Cookbook #1: Joy of Cooking
Adapted from Cookbook #1: The Joy of Cooking (my edition is 1997, originally published 1931)
Recipe: Greek Salad
I thought I would begin the year with the old workhorse. A friend of mine remarked, "You can't start with that cookbook. Everything in it is canned or boxed." Lucky for me 210 was in the salads section.
I think the only thing that makes this Greek is the fact that it has olives, anchovies, and feta on it. Nonetheless, the lemon dressing was good and the salad was yummy in the midst of winter. I did leave the red onions off because, well, I don't like them.
Joy of Cooking is one of those books that gets passed down, generation after generation. It's one of those cookbooks with a history. So many of us have dog-eared pages, gravy spills, and marginalia with ways to cut fat or add flavor. It's one of those cookbooks that remind us all the cooking is not about adding ingredients together but about something much larger: from confession to communion, from resentment to denial, from community to celebration.
Another friend has directed me to an article on our workhorse, and oh how I love knowing all of this now: Irma, my fellow midwesterner, an "artist of life," one who opens with the "virtues of cocktails." How could I go wrong? Well, maybe if the ingredients called for condensed cream of mushroom soup, but I am happy to have opened the year with an old friend, who in the past has taught me how to make slump and grunt (terms for a rustic English steamed pudding), offers one of the best potato salads (secret ingredient: pickle juice), and has never failed me with quick breads (pumpkin bread clearly equals autumn). Irma feels like a quirky aunt, steeped in German-Midwestern fare. Maybe it's just that it feels as if she could be my quirky aunt, steeped in German-Midwestern heritage. So I am glad to have opened her book to begin the year.
The epigraph of the book is "Joy's soul lies in the doing" from Shakespeare's Troilus and Cressida. Indeed. Let the doing and the joy begin.

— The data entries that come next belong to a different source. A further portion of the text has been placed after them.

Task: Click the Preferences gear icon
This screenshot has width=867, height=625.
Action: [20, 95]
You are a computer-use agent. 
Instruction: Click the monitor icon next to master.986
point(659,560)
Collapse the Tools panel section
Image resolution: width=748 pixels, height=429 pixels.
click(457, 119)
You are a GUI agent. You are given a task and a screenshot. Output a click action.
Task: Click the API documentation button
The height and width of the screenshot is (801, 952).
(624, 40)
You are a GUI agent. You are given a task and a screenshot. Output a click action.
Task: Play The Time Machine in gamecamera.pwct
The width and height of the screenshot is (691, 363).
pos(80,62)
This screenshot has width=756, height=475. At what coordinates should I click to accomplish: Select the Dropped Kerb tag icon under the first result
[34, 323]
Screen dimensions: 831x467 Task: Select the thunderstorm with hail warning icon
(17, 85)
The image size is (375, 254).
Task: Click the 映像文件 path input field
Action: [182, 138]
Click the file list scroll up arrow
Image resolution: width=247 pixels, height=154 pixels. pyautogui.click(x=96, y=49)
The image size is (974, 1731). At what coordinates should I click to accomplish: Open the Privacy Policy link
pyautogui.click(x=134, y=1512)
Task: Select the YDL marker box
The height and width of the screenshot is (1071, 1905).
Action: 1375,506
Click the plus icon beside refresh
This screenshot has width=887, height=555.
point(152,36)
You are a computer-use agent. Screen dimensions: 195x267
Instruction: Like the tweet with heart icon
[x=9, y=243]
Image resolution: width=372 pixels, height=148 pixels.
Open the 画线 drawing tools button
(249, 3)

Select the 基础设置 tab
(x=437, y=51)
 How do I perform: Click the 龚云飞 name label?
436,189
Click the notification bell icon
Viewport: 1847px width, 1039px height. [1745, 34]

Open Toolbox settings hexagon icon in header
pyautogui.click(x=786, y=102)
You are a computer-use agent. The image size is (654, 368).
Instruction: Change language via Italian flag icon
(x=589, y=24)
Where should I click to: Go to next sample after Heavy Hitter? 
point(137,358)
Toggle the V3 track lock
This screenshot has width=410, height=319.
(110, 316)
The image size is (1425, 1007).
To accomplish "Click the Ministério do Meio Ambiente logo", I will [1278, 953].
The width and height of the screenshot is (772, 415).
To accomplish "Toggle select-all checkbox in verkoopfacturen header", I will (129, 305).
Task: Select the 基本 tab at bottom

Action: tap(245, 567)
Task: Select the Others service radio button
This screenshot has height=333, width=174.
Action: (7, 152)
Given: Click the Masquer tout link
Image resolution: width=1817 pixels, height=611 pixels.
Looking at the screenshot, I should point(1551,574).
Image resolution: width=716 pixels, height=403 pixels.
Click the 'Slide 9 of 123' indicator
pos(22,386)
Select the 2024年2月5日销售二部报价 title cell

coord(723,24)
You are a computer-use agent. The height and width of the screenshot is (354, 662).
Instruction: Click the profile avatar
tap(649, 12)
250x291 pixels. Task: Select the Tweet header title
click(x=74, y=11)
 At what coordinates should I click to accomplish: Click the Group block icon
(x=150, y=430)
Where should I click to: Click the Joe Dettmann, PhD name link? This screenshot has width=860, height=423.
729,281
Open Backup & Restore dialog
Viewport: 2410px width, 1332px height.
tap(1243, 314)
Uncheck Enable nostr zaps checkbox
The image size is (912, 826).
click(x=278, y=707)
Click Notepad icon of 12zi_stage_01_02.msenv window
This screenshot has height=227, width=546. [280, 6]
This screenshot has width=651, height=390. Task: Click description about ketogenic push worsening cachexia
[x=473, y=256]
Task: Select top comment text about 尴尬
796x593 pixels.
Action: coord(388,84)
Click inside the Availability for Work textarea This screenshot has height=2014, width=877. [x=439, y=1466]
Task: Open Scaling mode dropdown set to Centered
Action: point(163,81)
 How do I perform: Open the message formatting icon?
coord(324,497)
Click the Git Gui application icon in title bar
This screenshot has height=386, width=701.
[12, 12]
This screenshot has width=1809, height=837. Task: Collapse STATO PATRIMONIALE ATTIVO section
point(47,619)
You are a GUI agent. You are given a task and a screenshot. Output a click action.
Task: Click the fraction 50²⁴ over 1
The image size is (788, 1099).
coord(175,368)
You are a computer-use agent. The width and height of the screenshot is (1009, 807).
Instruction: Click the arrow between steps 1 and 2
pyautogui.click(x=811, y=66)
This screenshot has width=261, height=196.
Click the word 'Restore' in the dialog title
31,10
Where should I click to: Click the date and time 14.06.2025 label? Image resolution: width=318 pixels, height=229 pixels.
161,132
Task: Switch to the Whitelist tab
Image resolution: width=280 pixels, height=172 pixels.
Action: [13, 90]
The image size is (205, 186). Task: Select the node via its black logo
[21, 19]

2 large heads of Boston, romaine, or iceberg (!) lettuce, washed, dried, and torn into bite-sized pieces
8 cherry tomatoes
1/2 cup coarsely crumbled feta cheese
6 thin slices of red onions
1/2 cucumber, peeled and sliced
8 Kalamata olives, pitted
3/4 cups celery, thinly sliced
4 scallions, cut into 1-inch pieces
8 firm radishes, sliced
One two-ounce can anchovy fillets, rinsed, patted dry and halved lengthwise.
6 to 7 tablespoons olive oil
2 tablespoons fresh lemon juice
1 teaspoon finely minced garlic
1 teaspoon dried oregano
Salt and ground pepper to taste
1. Combine lettuce through anchovies in a salad bowl.
2. Whisk together the remaining ingredients to make dressing.
3. Pour the dressing over the salad and toss well. Serve immediately.